PROBLEM STATEMENT: List each line of the data that holds the word "scrollbar".

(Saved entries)

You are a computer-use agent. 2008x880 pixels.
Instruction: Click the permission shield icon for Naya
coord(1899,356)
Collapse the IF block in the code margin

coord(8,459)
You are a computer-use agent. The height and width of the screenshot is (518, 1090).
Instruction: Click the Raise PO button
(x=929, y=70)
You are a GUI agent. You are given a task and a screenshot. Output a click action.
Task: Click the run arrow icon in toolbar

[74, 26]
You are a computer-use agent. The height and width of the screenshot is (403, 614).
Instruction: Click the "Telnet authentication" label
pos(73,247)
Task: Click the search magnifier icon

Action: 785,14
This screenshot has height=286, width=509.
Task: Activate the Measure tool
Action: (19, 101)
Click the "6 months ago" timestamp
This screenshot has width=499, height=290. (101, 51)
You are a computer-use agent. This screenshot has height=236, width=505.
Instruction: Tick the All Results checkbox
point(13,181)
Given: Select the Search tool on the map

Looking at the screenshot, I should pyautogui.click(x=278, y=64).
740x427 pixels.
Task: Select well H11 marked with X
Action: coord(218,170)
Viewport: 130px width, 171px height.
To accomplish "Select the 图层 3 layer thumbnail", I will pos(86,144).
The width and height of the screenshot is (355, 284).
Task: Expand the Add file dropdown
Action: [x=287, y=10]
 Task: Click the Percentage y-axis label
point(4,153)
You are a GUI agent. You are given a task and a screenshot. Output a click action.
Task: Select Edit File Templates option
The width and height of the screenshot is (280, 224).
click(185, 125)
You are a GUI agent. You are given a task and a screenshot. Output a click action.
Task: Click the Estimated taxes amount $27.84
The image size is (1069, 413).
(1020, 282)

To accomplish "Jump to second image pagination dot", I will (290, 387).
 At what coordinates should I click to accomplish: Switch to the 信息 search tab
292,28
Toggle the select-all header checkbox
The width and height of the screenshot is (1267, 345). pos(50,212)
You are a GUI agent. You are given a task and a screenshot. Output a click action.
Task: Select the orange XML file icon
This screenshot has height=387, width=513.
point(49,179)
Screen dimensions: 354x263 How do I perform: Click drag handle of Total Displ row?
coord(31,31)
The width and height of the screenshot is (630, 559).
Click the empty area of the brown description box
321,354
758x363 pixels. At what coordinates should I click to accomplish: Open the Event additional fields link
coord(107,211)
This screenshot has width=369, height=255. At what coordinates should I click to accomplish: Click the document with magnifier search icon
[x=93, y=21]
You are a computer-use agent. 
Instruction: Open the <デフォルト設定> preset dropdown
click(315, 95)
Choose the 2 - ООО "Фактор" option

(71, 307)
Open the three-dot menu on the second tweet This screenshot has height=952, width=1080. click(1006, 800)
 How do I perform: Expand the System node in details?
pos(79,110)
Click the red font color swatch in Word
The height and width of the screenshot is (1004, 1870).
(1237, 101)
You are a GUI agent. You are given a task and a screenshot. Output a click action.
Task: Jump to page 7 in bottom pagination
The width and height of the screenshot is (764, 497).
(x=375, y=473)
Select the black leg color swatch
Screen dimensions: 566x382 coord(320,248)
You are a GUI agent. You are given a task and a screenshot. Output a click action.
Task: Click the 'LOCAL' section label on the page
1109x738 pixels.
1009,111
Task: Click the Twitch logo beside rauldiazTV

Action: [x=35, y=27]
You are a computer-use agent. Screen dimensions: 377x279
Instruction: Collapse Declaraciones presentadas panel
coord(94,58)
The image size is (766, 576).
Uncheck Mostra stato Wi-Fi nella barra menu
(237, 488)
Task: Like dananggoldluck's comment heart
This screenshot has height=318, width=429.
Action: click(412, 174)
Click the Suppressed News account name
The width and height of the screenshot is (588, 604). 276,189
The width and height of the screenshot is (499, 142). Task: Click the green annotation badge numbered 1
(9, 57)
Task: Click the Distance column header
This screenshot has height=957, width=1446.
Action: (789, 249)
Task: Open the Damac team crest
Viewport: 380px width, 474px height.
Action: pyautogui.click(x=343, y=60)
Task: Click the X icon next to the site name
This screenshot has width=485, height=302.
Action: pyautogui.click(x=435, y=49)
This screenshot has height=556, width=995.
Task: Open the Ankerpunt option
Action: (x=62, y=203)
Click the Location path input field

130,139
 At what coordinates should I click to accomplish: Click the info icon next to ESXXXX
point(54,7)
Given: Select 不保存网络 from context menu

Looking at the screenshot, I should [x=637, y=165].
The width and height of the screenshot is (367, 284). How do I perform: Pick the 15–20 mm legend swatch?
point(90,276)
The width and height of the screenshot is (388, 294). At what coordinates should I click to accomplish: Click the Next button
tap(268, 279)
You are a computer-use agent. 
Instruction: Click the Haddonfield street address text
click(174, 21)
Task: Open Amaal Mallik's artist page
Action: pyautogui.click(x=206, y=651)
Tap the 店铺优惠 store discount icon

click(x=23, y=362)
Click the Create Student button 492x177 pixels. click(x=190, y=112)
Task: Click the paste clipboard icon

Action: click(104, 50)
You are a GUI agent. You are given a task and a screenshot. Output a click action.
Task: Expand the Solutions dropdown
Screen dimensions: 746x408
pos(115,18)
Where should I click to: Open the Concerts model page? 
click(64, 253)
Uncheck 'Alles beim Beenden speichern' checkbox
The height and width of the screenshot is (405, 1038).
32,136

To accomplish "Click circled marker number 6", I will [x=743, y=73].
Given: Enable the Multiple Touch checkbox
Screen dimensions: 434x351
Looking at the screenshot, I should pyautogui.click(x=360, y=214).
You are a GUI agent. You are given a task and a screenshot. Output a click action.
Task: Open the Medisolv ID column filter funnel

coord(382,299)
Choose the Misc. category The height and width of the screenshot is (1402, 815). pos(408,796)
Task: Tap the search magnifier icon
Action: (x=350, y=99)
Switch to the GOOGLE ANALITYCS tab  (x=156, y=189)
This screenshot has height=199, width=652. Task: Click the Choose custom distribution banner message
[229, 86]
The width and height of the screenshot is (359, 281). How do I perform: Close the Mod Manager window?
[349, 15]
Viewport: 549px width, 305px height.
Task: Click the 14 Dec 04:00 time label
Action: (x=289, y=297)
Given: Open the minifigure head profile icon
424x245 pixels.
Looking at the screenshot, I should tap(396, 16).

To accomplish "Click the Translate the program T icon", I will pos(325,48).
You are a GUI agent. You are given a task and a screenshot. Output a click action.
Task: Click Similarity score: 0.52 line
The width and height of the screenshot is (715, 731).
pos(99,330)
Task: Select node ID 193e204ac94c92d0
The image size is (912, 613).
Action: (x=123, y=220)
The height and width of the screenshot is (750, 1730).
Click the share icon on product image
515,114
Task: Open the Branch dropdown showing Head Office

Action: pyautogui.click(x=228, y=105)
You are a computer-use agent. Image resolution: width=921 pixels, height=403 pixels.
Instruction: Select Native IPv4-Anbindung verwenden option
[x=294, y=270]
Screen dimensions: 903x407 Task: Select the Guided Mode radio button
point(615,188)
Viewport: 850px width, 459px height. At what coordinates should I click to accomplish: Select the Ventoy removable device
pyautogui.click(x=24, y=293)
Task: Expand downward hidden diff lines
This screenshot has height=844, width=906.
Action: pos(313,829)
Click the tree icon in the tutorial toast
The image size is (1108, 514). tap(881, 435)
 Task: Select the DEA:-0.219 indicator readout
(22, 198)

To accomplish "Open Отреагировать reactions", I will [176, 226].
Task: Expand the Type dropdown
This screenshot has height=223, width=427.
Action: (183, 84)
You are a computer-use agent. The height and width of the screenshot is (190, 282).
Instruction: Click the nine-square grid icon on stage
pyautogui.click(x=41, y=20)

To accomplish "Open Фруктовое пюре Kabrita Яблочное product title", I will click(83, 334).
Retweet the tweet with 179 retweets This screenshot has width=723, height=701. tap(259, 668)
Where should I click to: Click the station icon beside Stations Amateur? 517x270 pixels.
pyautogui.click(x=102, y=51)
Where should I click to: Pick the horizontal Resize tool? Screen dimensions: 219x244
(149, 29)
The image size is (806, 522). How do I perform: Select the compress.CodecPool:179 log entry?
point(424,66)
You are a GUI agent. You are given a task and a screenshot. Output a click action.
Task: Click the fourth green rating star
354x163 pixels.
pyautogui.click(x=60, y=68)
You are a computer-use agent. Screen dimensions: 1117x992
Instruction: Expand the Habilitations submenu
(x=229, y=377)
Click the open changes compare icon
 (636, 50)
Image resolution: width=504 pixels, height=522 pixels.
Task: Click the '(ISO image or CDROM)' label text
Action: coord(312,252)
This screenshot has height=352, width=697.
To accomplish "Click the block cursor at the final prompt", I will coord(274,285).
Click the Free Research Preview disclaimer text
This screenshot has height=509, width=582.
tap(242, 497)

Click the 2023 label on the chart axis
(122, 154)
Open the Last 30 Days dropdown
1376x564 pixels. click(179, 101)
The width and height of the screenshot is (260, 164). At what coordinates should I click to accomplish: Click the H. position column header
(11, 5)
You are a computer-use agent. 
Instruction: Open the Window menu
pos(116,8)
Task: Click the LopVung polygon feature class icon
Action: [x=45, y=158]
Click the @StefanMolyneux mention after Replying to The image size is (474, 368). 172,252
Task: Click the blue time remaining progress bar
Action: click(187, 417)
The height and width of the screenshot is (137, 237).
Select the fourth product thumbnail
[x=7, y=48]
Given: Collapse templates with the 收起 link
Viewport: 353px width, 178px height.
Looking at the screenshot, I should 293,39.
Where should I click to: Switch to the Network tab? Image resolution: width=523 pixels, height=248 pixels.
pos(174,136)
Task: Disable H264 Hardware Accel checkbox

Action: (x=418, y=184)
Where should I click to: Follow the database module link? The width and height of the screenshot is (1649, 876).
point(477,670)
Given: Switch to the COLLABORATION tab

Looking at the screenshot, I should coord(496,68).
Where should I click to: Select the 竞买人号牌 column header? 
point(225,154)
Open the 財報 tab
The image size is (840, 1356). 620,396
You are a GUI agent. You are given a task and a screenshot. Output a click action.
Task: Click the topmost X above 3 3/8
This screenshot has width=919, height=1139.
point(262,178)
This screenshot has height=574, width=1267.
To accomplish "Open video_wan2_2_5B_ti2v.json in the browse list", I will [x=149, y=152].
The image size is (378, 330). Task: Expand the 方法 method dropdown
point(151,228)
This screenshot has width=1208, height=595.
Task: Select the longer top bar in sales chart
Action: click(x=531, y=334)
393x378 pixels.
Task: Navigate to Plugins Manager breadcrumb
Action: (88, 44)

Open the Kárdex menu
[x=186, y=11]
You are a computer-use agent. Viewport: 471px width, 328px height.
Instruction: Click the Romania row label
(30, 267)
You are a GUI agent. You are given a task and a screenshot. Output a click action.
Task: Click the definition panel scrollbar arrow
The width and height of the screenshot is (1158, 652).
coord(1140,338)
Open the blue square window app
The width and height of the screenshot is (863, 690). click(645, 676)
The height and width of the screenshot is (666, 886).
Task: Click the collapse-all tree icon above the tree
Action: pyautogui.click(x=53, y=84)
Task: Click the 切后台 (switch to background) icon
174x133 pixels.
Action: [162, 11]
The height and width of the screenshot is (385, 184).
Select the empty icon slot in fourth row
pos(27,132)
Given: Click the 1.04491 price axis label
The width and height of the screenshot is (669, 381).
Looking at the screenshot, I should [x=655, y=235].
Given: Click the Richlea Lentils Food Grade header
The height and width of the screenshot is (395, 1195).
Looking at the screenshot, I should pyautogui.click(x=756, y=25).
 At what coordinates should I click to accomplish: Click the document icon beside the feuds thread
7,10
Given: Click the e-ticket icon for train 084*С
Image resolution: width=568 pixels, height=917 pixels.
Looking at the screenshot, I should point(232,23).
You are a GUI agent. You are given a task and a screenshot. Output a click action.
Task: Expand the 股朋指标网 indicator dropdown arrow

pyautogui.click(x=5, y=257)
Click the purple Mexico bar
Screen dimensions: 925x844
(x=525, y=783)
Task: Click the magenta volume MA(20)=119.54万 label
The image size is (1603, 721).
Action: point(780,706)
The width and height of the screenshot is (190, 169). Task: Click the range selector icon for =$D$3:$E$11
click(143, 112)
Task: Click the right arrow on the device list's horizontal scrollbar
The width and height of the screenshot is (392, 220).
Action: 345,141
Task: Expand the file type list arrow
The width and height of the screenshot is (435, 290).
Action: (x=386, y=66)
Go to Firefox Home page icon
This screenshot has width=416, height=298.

EXERCISE ANSWER:
Task: Click the definition panel scrollbar arrow
Task: Click the right arrow on the device list's horizontal scrollbar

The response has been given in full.